Since that doesn't clear things up much, how about a side-by-side comparison.  Since the available stats on the Kid Elberfeld and Doc Gessler duo aren't sufficient for this sort of thing, lets look at Fielder and Weeks' first half HBP stats compared to the most recent players to come close to the 20/20 club - Utley and Rowand.  They're very similar in a lot of ways.  Utley is left handed and Fielder is left handed.  Rowand is right handed, and Weeks is right handed.  Utley and Weeks both play 2nd base.  And Fielder and Rowand both... have the letter R in their last name.  Anyway, lets go to the Tale of the Ice-Packs. 

Below is a collection of assorted splits, one of which might shed light on whether or not Prince Fielder and Rickie Weeks attempt to each get hit by 20 pitches each will be more successful than the 2007 attempt by Chase Utley and Aaron Rowand.
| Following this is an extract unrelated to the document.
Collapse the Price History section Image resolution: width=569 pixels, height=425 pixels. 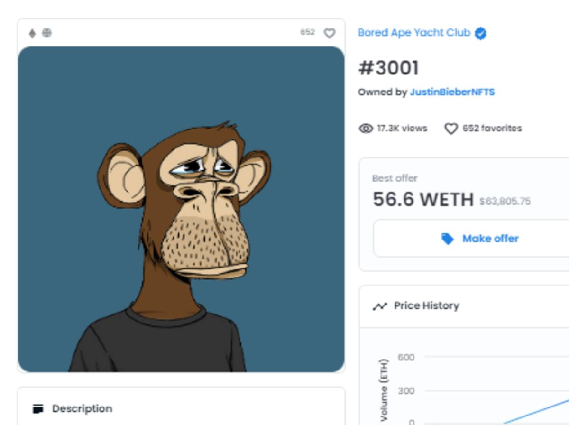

HBP Split 2010 Weeks and Fielder
(as of All-Star break)
2007 Utley and Rowand
(as of All-Star break)
Total 29 27
w/ bases loaded 1 0
scored runs 5 11
0-0 count 7 5
0-2 count 4 7
ahead in count 7 2
behind in count 8 16
3-ball counts 3 1
2-strike counts 12 14
1st pitch 7 5
2nd pitch 4 6
3rd pitch 8 6
after 2 or more
bat swings in PA
5 7
after 5 or more
bat swings in PA
1 0
after 1 or less
foul balls in PA
27 22
after 2 or more
foul balls in PA
2 5
after 5 or more
foul balls in PA
1 0
on Tuesdays 4 6
on Saturdays 5 2
At Miller Park 15 0
At Citizens Bank Park 0 14
North of 40 degrees
north latitude
21 3
West of 90 degrees
west longitude
6 5
At parks named after
banks or insurance companies
3 21
At parks named after beer 18 2
vs NL Central teams 16 8
vs AL teams 7 4
vs NL East teams 3 10
vs RHP 19 15
vs LHP 10 12
vs pitchers born
in the original
13 US states
7 6
vs Australians 1 0
vs Aquariuses 6 3
vs Rabbits* 3 4
1st inning 5 4
9th inning 5 4
11th inning 1 1
On prime numbered
days of the month
8 10
in April 12 12
in May 3 8
in June 9 7
in July 5 0

*- pitchers born in the Chinese year of the Rabbit.

Hopefully this sheds some light on the rare skills on display every time Rickie Weeks or Prince Fielder gets a free pass to first base on an HBP. And, here's hoping they can both continue to safely get hit by pitches. In another 100 years, maybe people will be looking back on this year's accomplishment, marveling at their abilities to get hit by so many pitches, and wondering why you just don't get many ball players named Prince or Rickie anymore, like you did back in the old days.